═══ EXTRACTED DATA ═══

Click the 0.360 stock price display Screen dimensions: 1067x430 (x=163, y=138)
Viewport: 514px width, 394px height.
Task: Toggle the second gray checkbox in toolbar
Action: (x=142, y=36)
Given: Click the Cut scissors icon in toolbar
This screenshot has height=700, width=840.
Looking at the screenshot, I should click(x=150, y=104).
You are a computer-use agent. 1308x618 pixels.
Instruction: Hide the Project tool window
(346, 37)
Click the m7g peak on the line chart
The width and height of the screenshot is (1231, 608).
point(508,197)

═══
═══ EXTRACTED DATA ═══

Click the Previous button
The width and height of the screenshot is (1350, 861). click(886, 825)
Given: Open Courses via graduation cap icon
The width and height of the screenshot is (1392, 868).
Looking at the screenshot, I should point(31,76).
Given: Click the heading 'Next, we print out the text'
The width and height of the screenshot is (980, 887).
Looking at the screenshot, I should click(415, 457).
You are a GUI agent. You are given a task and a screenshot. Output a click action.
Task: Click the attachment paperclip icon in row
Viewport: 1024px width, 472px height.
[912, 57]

═══

If a line in the records above contains the word "icon", copy it.

Given: Click the Cut scissors icon in toolbar
Given: Open Courses via graduation cap icon
Task: Click the attachment paperclip icon in row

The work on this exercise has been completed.